Please rewrite the entries from the start through the line containing "Action: pos(351,664)", swapping "flag" for "banner" and leaving everything else unchanged.

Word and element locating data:
:::

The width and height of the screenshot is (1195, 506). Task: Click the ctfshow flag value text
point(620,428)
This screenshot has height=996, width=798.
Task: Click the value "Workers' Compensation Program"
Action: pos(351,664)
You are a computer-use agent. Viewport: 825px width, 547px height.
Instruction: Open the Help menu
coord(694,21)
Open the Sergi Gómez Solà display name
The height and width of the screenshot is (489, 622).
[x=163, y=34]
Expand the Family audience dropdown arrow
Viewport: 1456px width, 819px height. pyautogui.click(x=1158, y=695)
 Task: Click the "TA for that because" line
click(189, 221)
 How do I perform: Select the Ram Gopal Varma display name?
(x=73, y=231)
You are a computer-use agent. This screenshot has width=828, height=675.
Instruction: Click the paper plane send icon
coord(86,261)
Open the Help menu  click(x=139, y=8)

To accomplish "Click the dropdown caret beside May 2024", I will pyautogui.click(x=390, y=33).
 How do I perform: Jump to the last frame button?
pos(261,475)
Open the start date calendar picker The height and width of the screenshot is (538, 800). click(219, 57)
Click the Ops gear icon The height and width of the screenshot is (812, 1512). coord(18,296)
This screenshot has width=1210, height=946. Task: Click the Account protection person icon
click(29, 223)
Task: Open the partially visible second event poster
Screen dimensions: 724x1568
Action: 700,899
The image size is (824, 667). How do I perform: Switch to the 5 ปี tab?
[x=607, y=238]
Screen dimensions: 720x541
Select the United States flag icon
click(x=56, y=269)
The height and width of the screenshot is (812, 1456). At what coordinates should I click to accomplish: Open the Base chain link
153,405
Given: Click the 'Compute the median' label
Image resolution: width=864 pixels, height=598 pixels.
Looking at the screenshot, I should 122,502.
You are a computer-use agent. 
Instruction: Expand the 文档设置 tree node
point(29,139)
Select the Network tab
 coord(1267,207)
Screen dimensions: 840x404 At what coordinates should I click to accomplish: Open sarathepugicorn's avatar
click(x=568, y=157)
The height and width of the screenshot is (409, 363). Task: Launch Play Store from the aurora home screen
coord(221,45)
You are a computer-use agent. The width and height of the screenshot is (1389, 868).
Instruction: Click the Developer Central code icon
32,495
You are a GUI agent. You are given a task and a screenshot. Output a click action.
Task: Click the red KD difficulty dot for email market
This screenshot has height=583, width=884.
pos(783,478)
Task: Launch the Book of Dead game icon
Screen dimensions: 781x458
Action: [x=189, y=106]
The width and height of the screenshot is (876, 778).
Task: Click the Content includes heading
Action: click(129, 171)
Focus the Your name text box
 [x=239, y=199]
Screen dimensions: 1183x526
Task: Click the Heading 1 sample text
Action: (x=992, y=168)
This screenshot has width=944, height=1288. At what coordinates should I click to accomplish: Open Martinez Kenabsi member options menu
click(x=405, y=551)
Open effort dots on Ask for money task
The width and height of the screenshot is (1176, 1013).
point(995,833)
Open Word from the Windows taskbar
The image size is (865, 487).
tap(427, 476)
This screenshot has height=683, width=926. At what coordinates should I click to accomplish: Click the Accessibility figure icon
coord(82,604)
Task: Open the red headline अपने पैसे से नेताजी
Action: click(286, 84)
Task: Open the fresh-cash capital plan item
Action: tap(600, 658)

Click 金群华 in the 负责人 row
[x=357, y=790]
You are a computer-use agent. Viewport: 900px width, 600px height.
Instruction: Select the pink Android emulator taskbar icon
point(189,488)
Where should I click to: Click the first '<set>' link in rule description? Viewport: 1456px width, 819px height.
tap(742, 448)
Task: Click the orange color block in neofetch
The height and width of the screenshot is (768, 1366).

:::

* **Response**:
The width and height of the screenshot is (1195, 506). Task: Click the ctfshow banner value text
point(620,428)
This screenshot has height=996, width=798.
Task: Click the value "Workers' Compensation Program"
Action: pos(351,664)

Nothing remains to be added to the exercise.